EXTRACTED INFORMATION ::
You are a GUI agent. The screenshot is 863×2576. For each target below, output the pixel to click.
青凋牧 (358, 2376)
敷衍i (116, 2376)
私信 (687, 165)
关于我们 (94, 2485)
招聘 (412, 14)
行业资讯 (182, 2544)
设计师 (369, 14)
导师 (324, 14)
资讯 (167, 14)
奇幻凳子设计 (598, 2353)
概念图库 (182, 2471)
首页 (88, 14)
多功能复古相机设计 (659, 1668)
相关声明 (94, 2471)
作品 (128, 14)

THE PROBLEM :: Give again, exactly and with nothing added, the lines running from the one that contains "招聘 (412, 14)" to the last line of the material.

TASK OUTPUT ::
招聘 (412, 14)
行业资讯 (182, 2544)
设计师 (369, 14)
导师 (324, 14)
资讯 (167, 14)
奇幻凳子设计 (598, 2353)
概念图库 (182, 2471)
首页 (88, 14)
多功能复古相机设计 (659, 1668)
相关声明 (94, 2471)
作品 (128, 14)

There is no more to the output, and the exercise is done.